Bruce Springsteen opened the show with a performance, and showed that at 62, he could still rock out. LL Cool J was the host, and began the evening by saying a prayer for Whitney Houston. A clip was played of her 1994 Grammy performance of “I Will Always Love You“, and was met by a standing ovation from the crowd. Along with plenty of solo performances, there were a lot of combined performances, which felt a bit strange to me (like R&B artist Rihanna and alternative rock band Coldplay basically each doing their own song, with a small interlude of a collaboration they’d worked on in between). Another somewhat odd pairing was veteran crooner Tony Bennett and American Idol star Carrie Underwood singing “It Had To Be You” before presenting the award for Best New Artist (folk band Bon Iver). Some low points in the night were the two performances and award presentation that featured Chris Brown, who in 2009 was found guilty of felony assault of his then-girlfriend, R&B artist Rihanna (mentioned above), is still on probation, and has a restraining order against him.

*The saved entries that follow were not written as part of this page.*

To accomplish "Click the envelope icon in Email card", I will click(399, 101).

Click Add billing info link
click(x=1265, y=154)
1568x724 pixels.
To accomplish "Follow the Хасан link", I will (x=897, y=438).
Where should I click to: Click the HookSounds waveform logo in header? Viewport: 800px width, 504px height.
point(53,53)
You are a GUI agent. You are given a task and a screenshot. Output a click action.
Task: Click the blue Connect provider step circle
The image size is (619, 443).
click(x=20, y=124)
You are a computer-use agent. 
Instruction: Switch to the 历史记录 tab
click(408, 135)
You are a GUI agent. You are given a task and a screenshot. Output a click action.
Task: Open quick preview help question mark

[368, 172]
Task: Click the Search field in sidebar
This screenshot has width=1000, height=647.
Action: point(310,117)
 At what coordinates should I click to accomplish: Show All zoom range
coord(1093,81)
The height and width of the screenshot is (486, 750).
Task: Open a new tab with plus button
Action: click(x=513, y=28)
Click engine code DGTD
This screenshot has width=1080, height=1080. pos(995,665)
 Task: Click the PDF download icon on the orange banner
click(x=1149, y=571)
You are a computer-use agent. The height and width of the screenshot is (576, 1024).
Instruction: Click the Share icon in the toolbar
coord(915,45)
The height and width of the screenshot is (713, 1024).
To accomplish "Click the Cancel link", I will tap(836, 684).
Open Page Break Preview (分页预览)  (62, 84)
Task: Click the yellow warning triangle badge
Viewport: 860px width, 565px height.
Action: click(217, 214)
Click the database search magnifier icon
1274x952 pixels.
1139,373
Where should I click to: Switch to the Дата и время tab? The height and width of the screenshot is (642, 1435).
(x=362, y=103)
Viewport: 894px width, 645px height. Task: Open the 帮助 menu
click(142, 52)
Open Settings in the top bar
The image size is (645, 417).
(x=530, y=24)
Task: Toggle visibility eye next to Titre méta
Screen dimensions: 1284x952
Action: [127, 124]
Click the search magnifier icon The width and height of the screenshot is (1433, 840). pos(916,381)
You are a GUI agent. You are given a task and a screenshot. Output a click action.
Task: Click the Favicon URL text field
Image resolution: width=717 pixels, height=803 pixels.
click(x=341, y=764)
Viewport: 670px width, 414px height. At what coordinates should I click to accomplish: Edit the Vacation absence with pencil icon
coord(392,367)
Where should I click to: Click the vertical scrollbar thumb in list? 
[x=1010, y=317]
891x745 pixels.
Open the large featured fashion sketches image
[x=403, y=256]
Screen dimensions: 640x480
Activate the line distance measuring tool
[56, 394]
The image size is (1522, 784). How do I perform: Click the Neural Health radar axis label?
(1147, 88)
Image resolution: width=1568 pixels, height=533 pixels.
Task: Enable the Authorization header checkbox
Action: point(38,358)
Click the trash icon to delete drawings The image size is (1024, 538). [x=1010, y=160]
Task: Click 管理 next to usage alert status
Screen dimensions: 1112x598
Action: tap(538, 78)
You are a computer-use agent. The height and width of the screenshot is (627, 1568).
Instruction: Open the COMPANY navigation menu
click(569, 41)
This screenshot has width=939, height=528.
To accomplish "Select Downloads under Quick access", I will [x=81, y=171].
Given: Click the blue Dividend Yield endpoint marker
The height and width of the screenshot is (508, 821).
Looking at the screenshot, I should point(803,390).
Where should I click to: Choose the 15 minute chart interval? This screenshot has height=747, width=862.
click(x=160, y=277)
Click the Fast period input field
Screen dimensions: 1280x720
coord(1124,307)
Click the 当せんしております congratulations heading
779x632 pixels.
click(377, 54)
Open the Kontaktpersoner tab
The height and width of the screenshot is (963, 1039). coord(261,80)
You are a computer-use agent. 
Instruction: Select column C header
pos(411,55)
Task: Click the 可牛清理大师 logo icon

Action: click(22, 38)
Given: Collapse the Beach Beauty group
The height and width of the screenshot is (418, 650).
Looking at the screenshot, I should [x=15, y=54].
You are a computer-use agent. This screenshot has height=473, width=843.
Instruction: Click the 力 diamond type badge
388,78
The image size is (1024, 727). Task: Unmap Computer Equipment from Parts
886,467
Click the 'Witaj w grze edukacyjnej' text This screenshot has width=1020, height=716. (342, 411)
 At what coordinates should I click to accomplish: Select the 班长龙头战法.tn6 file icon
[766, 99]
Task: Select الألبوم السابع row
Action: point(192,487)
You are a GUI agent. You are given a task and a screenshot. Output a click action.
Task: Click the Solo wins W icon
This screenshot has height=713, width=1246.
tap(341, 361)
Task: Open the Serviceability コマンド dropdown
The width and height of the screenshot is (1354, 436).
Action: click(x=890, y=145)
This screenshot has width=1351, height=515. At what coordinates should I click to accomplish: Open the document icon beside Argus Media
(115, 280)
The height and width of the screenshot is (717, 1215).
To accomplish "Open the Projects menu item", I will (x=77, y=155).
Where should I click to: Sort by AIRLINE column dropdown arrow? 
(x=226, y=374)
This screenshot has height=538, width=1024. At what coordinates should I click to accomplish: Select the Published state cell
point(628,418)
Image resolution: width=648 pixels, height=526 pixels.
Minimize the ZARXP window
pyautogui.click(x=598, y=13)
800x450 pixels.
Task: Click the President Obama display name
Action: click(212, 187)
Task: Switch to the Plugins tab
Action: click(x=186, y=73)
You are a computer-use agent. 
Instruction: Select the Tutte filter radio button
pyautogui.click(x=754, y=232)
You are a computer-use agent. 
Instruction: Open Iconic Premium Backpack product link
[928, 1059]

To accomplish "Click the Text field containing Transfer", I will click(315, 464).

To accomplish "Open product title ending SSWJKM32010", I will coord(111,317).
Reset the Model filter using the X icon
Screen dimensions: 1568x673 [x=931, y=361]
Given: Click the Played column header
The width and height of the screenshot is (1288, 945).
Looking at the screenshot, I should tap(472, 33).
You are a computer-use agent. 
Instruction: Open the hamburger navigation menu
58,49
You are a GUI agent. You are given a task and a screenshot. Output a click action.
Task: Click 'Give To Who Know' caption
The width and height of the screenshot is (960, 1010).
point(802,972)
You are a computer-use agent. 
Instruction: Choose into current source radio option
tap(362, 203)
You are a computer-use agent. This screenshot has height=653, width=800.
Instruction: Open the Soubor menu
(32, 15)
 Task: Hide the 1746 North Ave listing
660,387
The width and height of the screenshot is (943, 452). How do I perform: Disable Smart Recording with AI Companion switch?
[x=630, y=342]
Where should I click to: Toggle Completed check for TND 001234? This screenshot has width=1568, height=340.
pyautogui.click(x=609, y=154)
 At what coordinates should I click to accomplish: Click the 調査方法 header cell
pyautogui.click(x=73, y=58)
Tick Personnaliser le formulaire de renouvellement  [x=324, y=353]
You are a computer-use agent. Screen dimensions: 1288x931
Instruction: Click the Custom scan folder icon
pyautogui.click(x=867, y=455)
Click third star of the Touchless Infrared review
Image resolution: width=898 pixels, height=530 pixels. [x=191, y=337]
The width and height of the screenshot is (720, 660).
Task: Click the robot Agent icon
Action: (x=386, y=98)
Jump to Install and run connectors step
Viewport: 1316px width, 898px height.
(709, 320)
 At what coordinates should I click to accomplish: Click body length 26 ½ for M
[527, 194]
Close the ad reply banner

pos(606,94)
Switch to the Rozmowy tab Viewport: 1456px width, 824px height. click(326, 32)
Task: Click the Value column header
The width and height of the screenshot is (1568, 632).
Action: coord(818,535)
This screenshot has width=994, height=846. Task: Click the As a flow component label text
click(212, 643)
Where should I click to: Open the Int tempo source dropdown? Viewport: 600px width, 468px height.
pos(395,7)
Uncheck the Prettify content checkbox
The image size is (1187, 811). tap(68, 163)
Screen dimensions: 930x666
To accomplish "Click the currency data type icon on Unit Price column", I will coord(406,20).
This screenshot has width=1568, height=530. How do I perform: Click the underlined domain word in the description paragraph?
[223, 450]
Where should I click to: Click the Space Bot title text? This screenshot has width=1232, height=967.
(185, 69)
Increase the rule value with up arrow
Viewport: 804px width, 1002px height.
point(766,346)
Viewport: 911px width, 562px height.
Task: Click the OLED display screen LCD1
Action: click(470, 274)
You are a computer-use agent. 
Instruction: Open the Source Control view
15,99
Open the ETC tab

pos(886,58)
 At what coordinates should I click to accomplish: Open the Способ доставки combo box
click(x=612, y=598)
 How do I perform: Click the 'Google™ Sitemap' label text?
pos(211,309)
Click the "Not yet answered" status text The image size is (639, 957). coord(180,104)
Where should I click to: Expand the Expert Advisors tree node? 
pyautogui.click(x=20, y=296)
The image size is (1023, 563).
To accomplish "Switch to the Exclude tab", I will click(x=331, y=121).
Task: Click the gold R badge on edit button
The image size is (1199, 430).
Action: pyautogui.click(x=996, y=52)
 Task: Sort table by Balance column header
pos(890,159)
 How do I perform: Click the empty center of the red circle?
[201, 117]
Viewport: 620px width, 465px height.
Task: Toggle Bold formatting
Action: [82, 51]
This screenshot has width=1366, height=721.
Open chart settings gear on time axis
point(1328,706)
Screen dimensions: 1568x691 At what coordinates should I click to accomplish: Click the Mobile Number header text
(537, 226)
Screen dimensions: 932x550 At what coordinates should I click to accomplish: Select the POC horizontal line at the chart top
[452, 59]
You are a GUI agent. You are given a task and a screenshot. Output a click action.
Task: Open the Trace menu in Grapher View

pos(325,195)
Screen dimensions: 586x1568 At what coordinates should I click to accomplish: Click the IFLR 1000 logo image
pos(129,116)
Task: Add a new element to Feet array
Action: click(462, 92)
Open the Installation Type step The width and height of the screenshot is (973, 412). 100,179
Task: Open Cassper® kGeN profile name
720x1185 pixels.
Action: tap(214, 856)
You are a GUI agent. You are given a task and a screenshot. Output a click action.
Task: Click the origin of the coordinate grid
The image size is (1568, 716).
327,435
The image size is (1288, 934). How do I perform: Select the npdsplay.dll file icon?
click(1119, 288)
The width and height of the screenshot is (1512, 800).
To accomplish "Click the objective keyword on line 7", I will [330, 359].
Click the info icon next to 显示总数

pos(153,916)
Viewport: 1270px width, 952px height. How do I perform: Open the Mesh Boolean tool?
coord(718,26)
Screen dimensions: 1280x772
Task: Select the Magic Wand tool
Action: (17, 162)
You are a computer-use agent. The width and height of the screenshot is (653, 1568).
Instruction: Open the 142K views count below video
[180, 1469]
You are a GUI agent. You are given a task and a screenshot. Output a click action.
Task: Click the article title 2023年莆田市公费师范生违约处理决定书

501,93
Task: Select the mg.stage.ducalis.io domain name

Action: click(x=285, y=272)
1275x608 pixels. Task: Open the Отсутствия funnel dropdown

There were also two salutes: one to The Beach Boys by pop rock group Maroon 5 and indie pop band Foster the People, followed by a performance by the remaining members of The Beach Boys themselves; and country artists The Band Perry and Blake Shelton joined together in a tribute to country star Glen Campbell, who received a Lifetime Achievement Award, and performed as well. Singer/actress Jennifer Hudson also gave a stirring rendition of “I Will Always Love You” in tribute to Whitney Houston, after which she had to leave the stage before her spotlight dimmed, because she was so emotional.
British singer/songwriter Adele was the big winner of the night, sweeping awards in all six of her nominated categories, including Record and Album of the year. Paul McCartney closed the evening with the second half of the medley from “Abbey Road“, The Beatles‘ final recording, and was joined by Dave Grohl, Bruce Springsteen and Joe Walsh for an electric guitar finale (yes, pun intended).
What I didn’t realize about the Grammys is that it doesn’t seem to be as much about the awards as other “awards shows” are. It’s more like a huge concert with acts from many popular artists and of different styles of music. During the show there were mentions of people winning in various categories, and there were 78 Grammys awarded this year, but only 9 awards were actually presented during the show, while there were more than 20 musical performances. I’m guessing that’s why most feel the Grammys are just a big self celebration, but for me, it was pretty interesting to see. I’m not 100% sure I’ll watch The Grammys again (it was a 3 1/2 hour show!), but I’m glad I did this year.